Juniors in the College of Imaging Arts and Sciences at Rochester Institute of Technology helped to create a new identity for the Toy Library in Rochester. As part of an environmental design course, which integrated a community service project into a valuable learning experience, students designed a unified system of hanging banners, large posters and interior signs.
The Toy Library, located on Joseph Avenue in Rochester, is a unique facility where toys can be rented like library books. It’s an important community asset that provides resources that enrich play experiences between children and their caregivers.
The students, who were led by assistant graphic design professor David Royka, worked on the rigorous community service project independently at first, then later in groups, in order to produce the various designs. The library selected its favorite elements, which were continually refined and improved throughout the course, then finally printed and installed in the library.
“It’s part of a whole new rejuvenated brand for the library,” Royka says. “It was an intense community service project and I praise each of my students for their individual contributions and their hard work.”
The 21 students were: Ally Wu, Anna Vecchi, Carrie Nesler, Christina Salvas, Diana Stevens, Hannah Frank, Jacquie Vujcec, Jared Unger, John Sinsabaugh, Kevin Buntaine, Kristen Wozniak, Laura Bartemus, Megan Buckalew, Mir Ali, Nate Pacelli, Nathan Meyer, Nina Hull, Renee Noel, Ryan Herman, Ryan Yelencsics and Samantha Simek.

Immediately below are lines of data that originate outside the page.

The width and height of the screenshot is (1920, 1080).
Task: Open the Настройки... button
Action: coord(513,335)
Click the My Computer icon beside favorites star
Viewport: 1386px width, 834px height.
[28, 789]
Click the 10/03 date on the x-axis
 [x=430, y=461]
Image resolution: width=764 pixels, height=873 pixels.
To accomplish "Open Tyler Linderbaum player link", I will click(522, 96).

Royka says that the assignment was an excellent real-world learning opportunity and his students delivered professional results.

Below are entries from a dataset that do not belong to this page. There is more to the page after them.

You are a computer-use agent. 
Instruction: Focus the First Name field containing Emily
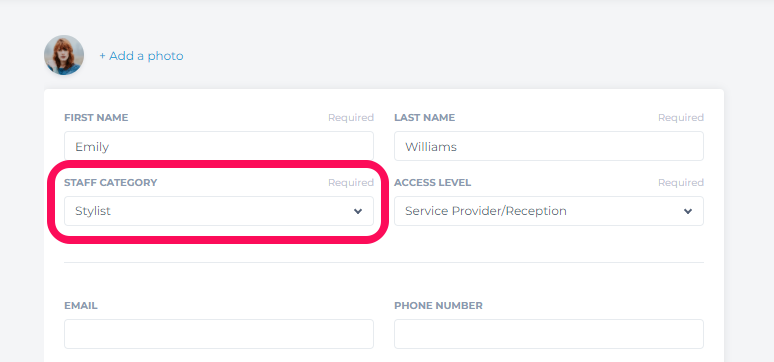tap(219, 146)
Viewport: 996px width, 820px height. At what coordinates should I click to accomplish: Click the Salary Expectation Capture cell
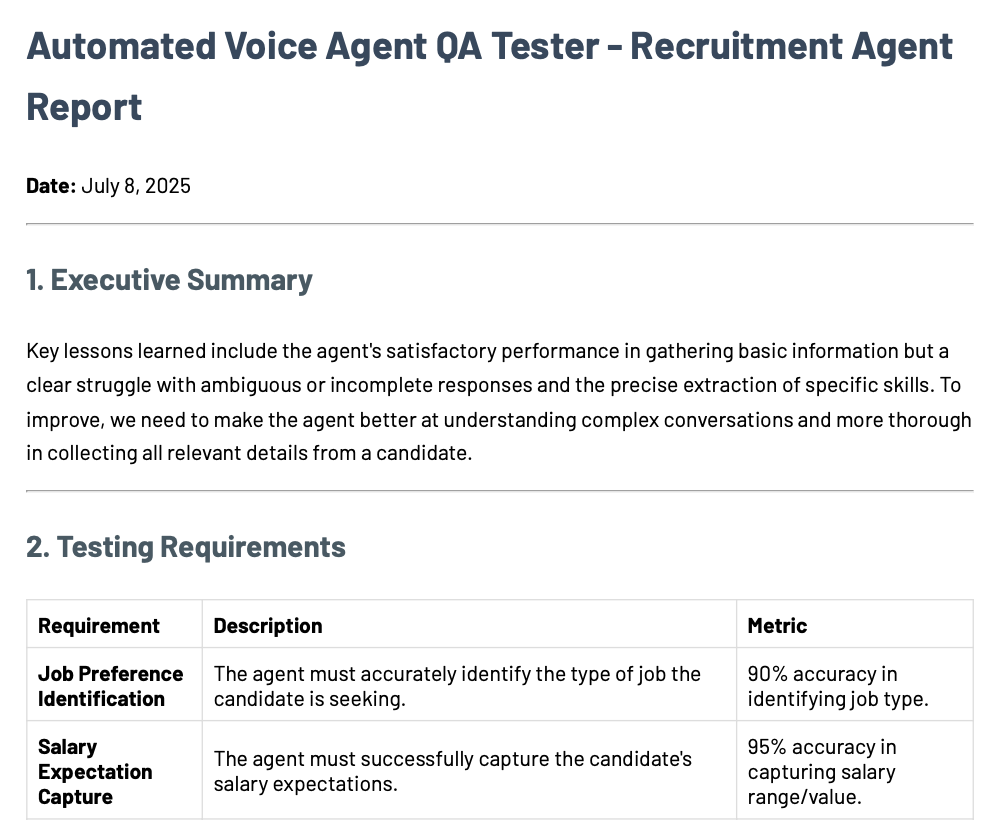click(x=114, y=770)
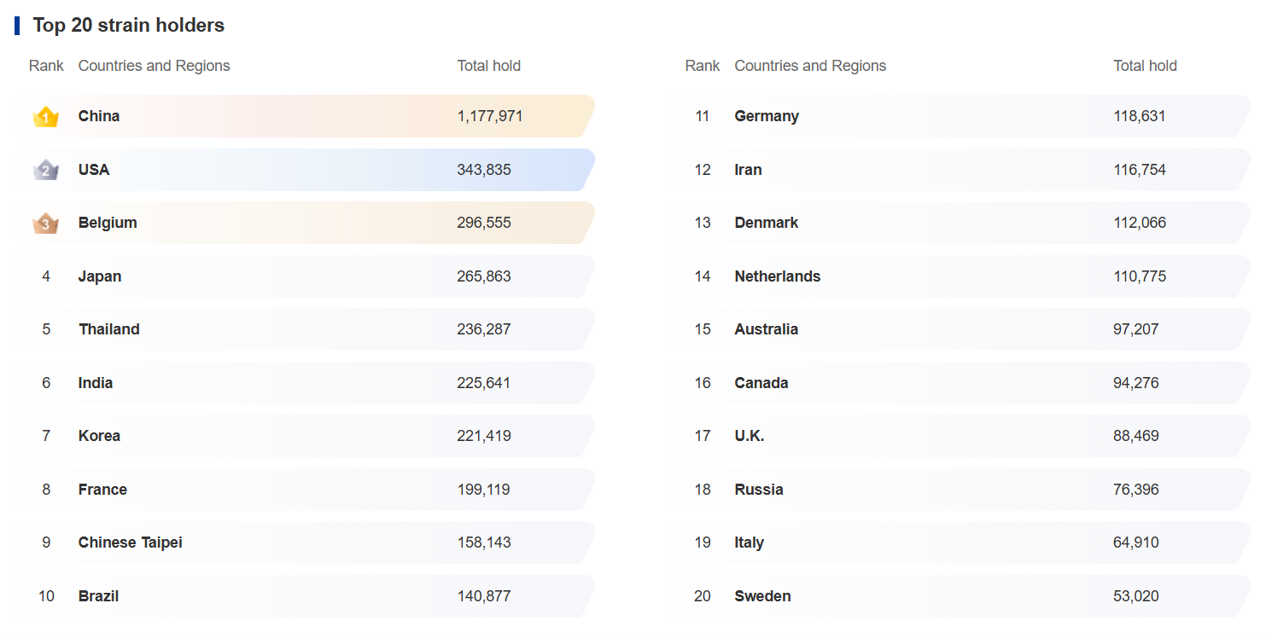Screen dimensions: 1266x633
Task: Click the silver second-place crown icon
Action: 45,170
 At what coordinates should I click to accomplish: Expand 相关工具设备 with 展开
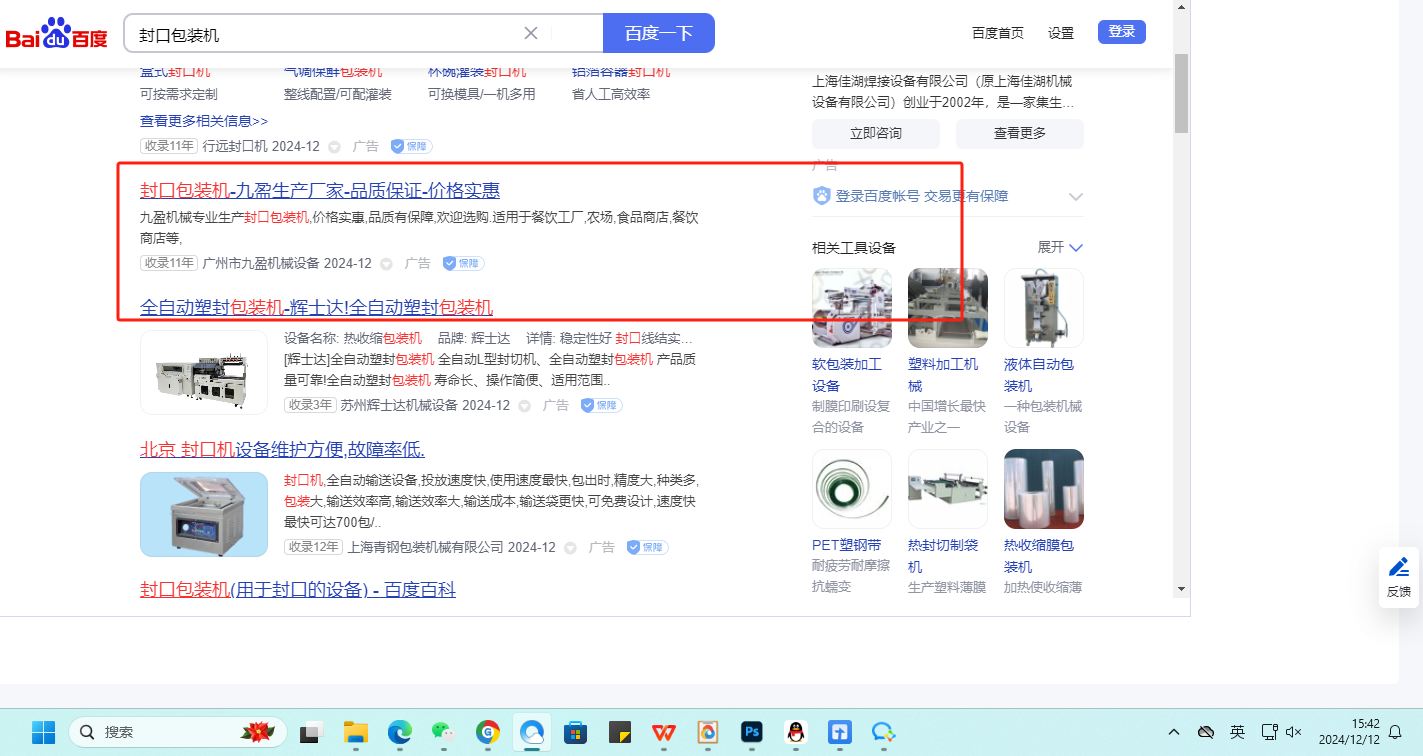1060,247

“They did an amazing job in a short amount of time and they truly deserve recognition for their generous efforts,” he says.
Deb Wilsea, volunteer director of the Toy Library, is grateful for the work that the students performed.
“The new logo will allow us to brand the Toy Library with a representative graphic that captures the essence of the library as a distinctive, playful and active place,” Wilsea says. “It was because of the RIT students’ work that this long-wished-for project was made possible.”